Inelastic Deformable Image Registration (i-DIR): Capturing Sliding Motion through Automatic Detection of Discontinuities
Round 1
Reviewer 1 Report
This manuscript presents a novel inelastic (i) deformable image registration (DIR: i-DIR) method to detect sliding surfaces and handle sliding discontinuities in computed tomography (CT) images. Unlike other methods, i-DIR is truly predictive because it does not require a priori information about sliding surfaces. The originality in the i-DIR formalism lies in its utilization of the von Mises plasticity model from continuous mechanics for imaging purposes. In essence, this formalism incorporates an inelastic energy term to detect regions of high shearing deformation related to sliding. I find this theoretical development as really original and significant. The i-DIR method is compared with other imagining methods in their performances on 2-D images from a synthetic dataset and CT images of the lung. Overall, the i-DIR method performs better as determined by various metrics. The use of 2-D images and of only one case of anatomical/medical relevance (CT images of the lung) is somewhat preliminary but provides enough evidence of the potential of i-DIR, which can be further validated with future tests.
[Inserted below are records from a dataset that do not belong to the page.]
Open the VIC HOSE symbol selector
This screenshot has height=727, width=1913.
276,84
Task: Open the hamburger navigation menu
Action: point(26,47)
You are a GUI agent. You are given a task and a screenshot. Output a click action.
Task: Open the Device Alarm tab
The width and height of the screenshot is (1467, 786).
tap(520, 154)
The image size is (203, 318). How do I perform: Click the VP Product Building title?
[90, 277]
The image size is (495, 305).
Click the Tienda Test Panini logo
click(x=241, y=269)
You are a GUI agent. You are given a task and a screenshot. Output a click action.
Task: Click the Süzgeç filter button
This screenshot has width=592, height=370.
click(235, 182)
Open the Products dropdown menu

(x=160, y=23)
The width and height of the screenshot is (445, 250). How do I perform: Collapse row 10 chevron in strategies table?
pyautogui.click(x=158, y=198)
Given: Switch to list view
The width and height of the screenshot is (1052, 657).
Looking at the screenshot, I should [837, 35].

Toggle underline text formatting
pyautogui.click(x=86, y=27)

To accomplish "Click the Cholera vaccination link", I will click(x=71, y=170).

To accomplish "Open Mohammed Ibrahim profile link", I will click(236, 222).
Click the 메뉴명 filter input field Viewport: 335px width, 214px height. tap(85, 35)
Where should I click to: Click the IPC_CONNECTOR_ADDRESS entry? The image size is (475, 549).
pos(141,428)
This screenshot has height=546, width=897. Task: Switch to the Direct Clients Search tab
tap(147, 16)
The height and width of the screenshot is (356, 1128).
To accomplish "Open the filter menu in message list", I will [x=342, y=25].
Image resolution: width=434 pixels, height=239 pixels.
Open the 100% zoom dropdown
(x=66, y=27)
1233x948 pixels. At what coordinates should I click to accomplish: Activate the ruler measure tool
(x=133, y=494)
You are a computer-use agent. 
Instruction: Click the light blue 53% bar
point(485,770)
Scientific background, medical relevance, methodology and results are satisfactorily discussed. In particular, the mathematical formalism of i-DIR from the von Mises theory is explained clearly and completely in the main text and appendices. The English of the manuscript is very good. The length of the manuscript is appropriate. As stated previously, the i-DIR formalisms is indeed innovative and shows promising results. I think that this manuscript will be valuable for the Mathematics readership and I am glad to recommend it for publication in its present form.
Author Response
Comments from Reviewer 1
This manuscript presents a novel inelastic (i) deformable image registration (DIR: i-DIR) method to detect sliding surfaces and handle sliding discontinuities in computed tomography (CT) images. Unlike other methods, i-DIR is truly predictive because it does not require a priori information about sliding surfaces. The originality in the i-DIR formalism lies in its utilization of the von Mises plasticity model from continuous mechanics for imaging purposes. In essence, this formalism incorporates an inelastic energy term to detect regions of high shearing deformation related to sliding. I find this theoretical development as really original and significant. The i-DIR method is compared with other imagining methods in their performances on 2-D images from a synthetic dataset and CT images of the lung. Overall, the i-DIR method performs better as determined by various metrics. The use of 2-D images and of only one case of anatomical/medical relevance (CT images of the lung) is somewhat preliminary but provides enough evidence of the potential of i-DIR, which can be further validated with future tests.
Scientific background, medical relevance, methodology and results are satisfactorily discussed. In particular, the mathematical formalism of i-DIR from the von Mises theory is explained clearly and completely in the main text and appendices. The English of the manuscript is very good. The length of the manuscript is appropriate. As stated previously, the i-DIR formalisms is indeed innovative and shows promising results. I think that this manuscript will be valuable for the Mathematics readership and I am glad to recommend it for publication in its present form.
Answer: We thank the reviewer for the positive comments and strong support.
Reviewer 2 Report
The topic is very interesting. The study is well organized. However, the paper is disorganized, too long in many sections, thus being confusing.
Many grammar errors along the paper.
It should be completely revised before considering it suitable for publication.
Author Response
Comments from Reviewer 2
The topic is very interesting. The study is well organized. However, the paper is disorganized, too long in many sections, thus being confusing.Many grammar errors along the paper. It should be completely revised before considering it suitable for publication.
Answer: We thank the reviewer for the support and comments. The manuscript has been restructured with shorter subsections to give more clarity to the reader and has been thoroughly revised. Grammar has been reviewed accordingly.
Reviewer 3 Report
Dear Authors,
The topic of the image registration is very interesting especially when it covers the problem of so-called large deformations. Please find my remarks below.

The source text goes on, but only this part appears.